=== QUOTED PASSAGE ===
The simplest solution might be to explore all possibilities.
public static ArrayList<Integer> solve(int n,
ArrayList<Integer> moves, int bestMove,HashMap<Integer,Integer> memory) {
if (moves.size() >= bestMove) return null;
if (n == 1) return moves;
Integer sizeOfPathN= memory.get(n);
if (sizeOfPathN!=null && sizeOfPathN<=moves.size())return null;
memory.put(n,moves.size());
int size_1=Integer.MAX_VALUE, size_2 = Integer.MAX_VALUE, size_3 = Integer.MAX_VALUE;
ArrayList<Integer> moves3 = null, moves2 = null, moves1;
if (n % 3 == 0) {
ArrayList<Integer> c = new ArrayList<Integer>(moves);
c.add(3);
moves3 = solve(n / 3, c,bestMove,memory);
if (moves3!=null)
size_3 = moves3.size();
}
bestMove = Math.min(bestMove, size_3);
if (n % 2 == 0) {
ArrayList<Integer> c = new ArrayList<Integer>(moves);
c.add(2);
moves2 = solve(n / 2, c,bestMove,memory);
if (moves2!=null)
size_2 = moves2.size();
}
bestMove = Math.min(bestMove, size_2);
ArrayList<Integer> c = new ArrayList<Integer>(moves);
c.add(1);
moves1 = solve(n - 1, c,bestMove,memory);
if (moves1!=null)
size_1 = moves1.size();
int r = Math.min(Math.min(size_1, size_2),size_3);
if (r==size_1) return moves1;
if (r==size_2) return moves2;
return moves3;
}
Explanation:
n
: n
moves
: An ArrayList containing the movements. (for printing pourposes)
bestMove
: value containing size of the minimal solution found.
memory
: a HashMap containing the "state" explored previously and the length of the path.
If we call public static void main(String[] args) {
long a = System.currentTimeMillis();
Object[] sol=solve(10, new ArrayList<Integer>(),Integer.MAX_VALUE,new HashMap<Integer,Integer>()).toArray();
System.out.println(sol.length);
System.out.println(Arrays.toString(sol));
System.out.println((System.currentTimeMillis()-a));
}
The output would be:
3
[1, 3, 3]
1
Equivalent to n-1, n/3,n/3
(@Tristan's best solution)
===
» **WRITTEN EXERCISE 1**: From the recursive solution, reproduce word for word the part that opens with the words containing "size_2 = moves2.size();" and closes with "if (moves1!=null)".
=== TASK DATA ===
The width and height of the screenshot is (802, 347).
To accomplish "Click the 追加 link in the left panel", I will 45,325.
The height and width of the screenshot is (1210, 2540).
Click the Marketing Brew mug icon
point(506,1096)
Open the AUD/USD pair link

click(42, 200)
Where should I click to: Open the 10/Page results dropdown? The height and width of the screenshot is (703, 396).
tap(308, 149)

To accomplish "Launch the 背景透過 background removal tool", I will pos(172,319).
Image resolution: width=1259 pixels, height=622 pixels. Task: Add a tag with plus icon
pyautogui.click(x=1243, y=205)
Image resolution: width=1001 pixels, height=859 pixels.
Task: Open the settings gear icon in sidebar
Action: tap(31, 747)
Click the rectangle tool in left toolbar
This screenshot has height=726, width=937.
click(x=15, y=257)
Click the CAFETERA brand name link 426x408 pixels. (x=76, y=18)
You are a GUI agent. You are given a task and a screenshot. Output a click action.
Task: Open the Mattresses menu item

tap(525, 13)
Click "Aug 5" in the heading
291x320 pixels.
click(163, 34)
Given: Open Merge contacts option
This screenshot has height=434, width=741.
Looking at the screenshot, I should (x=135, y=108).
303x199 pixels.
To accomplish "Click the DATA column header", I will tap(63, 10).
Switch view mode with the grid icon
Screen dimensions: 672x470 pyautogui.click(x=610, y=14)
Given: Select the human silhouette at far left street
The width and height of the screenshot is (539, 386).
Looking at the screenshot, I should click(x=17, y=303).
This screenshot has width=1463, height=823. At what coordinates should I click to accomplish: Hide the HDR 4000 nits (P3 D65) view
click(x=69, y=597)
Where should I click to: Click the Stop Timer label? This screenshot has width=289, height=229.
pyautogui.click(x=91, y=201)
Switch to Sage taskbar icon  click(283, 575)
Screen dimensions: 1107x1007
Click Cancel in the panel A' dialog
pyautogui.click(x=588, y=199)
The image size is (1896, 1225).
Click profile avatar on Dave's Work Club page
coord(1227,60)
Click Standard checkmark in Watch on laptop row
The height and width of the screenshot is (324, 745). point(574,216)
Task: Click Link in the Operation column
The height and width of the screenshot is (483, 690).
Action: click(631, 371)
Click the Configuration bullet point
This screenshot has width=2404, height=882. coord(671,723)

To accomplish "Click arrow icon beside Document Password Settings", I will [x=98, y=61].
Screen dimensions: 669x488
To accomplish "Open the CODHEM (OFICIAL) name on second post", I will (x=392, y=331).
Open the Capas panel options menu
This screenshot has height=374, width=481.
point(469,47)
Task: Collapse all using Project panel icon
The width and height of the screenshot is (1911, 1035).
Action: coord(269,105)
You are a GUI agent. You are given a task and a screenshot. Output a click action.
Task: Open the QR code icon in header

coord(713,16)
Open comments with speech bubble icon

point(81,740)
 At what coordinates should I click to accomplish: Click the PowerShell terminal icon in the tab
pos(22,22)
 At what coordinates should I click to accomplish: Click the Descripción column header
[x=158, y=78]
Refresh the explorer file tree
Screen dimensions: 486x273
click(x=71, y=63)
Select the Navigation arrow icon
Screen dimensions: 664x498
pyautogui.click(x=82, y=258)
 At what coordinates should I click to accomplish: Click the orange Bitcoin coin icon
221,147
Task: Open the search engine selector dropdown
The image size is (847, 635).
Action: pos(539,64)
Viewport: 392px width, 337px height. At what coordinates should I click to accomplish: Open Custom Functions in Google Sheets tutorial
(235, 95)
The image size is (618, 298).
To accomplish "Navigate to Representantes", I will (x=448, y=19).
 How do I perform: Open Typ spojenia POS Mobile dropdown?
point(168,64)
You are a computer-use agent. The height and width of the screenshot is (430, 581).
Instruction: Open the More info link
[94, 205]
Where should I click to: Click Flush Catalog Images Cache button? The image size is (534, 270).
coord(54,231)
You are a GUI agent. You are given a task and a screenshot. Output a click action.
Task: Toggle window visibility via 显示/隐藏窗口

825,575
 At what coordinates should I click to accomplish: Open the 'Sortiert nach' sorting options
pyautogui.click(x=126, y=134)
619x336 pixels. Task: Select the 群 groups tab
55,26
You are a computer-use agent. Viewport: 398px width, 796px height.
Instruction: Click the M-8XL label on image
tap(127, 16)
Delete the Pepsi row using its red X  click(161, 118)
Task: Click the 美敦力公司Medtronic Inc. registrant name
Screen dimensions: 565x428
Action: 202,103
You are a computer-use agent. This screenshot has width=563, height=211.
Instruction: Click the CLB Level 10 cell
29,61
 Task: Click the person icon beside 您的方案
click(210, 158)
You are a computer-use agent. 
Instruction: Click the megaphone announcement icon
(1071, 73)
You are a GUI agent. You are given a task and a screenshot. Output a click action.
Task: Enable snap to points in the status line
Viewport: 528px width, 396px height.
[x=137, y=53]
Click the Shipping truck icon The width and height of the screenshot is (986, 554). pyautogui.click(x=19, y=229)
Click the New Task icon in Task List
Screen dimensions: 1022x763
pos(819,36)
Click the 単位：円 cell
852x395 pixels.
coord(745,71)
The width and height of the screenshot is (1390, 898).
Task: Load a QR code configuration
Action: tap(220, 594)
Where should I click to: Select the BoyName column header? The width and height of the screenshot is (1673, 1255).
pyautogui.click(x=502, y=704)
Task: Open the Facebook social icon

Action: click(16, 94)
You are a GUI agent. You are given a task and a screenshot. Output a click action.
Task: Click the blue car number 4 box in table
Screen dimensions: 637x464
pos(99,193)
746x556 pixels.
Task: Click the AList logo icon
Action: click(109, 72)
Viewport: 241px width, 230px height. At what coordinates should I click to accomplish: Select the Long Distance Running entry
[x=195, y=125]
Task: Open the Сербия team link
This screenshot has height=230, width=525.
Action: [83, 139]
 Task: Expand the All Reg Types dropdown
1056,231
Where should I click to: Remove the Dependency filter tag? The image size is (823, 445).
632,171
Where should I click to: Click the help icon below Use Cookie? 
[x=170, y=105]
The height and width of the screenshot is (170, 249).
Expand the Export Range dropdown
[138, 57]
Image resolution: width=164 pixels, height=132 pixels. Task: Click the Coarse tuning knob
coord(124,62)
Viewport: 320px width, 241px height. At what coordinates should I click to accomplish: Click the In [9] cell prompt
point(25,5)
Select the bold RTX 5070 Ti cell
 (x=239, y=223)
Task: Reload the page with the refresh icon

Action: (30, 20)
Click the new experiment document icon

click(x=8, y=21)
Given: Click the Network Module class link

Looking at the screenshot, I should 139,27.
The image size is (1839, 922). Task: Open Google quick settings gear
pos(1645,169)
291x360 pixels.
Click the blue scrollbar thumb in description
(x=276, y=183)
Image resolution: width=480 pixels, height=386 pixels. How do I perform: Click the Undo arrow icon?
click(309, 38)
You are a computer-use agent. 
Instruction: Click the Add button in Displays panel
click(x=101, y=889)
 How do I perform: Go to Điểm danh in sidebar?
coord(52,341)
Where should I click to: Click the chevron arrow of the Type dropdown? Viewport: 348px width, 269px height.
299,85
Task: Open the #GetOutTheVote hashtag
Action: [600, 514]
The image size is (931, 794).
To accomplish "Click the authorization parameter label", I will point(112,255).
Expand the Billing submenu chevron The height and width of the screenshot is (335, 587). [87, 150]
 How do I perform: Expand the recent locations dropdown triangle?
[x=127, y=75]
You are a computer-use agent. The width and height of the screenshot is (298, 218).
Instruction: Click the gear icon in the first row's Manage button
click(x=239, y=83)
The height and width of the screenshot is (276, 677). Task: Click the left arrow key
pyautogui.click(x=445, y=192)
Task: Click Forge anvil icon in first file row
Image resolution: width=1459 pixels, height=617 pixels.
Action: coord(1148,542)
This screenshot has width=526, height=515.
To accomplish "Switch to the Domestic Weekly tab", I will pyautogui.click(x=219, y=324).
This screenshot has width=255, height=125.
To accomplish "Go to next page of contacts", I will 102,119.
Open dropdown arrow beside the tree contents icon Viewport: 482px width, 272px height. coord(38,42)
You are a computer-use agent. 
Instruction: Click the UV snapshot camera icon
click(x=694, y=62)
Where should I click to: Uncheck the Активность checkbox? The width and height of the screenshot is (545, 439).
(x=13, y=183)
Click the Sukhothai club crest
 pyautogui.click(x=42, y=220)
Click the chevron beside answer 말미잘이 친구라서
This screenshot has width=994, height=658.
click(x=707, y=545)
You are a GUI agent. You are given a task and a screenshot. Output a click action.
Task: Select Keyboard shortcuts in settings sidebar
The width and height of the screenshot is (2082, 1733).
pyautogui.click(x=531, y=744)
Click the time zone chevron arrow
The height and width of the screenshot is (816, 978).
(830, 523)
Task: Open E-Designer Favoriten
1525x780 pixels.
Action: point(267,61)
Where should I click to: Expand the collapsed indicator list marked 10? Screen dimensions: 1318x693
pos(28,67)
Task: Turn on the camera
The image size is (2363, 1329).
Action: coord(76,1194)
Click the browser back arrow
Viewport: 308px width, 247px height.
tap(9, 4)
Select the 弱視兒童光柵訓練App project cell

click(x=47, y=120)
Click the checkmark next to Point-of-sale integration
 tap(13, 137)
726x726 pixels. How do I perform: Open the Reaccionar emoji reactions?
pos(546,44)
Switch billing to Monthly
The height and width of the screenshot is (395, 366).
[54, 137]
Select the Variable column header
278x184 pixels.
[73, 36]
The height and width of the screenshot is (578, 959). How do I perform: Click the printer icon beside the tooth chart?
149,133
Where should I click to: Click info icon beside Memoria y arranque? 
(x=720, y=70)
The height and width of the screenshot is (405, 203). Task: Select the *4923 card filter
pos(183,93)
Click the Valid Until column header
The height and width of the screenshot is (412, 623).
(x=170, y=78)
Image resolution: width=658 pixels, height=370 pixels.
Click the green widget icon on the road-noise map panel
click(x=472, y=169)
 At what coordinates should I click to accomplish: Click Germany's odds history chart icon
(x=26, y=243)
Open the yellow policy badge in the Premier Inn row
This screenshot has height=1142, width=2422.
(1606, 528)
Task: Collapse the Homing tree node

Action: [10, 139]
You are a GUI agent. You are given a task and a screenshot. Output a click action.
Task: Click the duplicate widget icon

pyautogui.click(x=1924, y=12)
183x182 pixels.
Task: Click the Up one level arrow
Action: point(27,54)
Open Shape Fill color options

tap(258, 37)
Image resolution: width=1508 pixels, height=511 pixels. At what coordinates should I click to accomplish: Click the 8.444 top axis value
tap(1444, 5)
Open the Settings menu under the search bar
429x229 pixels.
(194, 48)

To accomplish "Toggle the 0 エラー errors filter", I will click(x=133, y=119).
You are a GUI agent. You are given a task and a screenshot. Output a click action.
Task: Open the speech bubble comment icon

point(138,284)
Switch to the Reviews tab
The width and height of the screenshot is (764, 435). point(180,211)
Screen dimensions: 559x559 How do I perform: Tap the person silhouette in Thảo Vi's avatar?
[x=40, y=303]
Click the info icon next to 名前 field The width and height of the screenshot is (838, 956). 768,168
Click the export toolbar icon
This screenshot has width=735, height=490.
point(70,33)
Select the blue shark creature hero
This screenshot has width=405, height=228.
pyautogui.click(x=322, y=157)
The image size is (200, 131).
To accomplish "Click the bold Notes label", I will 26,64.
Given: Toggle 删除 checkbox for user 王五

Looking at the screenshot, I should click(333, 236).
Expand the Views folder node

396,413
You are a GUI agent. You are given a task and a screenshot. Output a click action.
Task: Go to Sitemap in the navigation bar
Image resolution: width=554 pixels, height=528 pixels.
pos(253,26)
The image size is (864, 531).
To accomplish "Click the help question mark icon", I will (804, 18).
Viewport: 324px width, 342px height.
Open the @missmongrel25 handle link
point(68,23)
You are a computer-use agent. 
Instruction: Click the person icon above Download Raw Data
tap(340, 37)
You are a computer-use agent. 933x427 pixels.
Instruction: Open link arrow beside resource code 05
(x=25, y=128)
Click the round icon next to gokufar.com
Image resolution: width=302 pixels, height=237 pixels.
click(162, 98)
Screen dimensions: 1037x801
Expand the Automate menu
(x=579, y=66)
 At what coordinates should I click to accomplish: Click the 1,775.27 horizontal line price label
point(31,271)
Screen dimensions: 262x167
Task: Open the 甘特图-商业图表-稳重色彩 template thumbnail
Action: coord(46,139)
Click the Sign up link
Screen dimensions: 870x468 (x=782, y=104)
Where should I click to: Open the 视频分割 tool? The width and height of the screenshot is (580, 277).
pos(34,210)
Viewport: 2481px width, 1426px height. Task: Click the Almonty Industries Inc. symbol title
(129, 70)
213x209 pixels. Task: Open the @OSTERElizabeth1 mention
===
» **WRITTEN EXERCISE 2**: Quote the part of the entries that opens with the line containing "Given: Select the" and closes with the line containing "coord(1227,60)", including both of those lines.

» **WRITTEN SOLUTION 1**:
size_2 = moves2.size();
}
bestMove = Math.min(bestMove, size_2);
ArrayList<Integer> c = new ArrayList<Integer>(moves);
c.add(1);
moves1 = solve(n - 1, c,bestMove,memory);
if (moves1!=null)

» **WRITTEN SOLUTION 2**:
Given: Select the human silhouette at far left street
The width and height of the screenshot is (539, 386).
Looking at the screenshot, I should click(x=17, y=303).
This screenshot has width=1463, height=823. At what coordinates should I click to accomplish: Hide the HDR 4000 nits (P3 D65) view
click(x=69, y=597)
Where should I click to: Click the Stop Timer label? This screenshot has width=289, height=229.
pyautogui.click(x=91, y=201)
Switch to Sage taskbar icon  click(283, 575)
Screen dimensions: 1107x1007
Click Cancel in the panel A' dialog
pyautogui.click(x=588, y=199)
The image size is (1896, 1225).
Click profile avatar on Dave's Work Club page
coord(1227,60)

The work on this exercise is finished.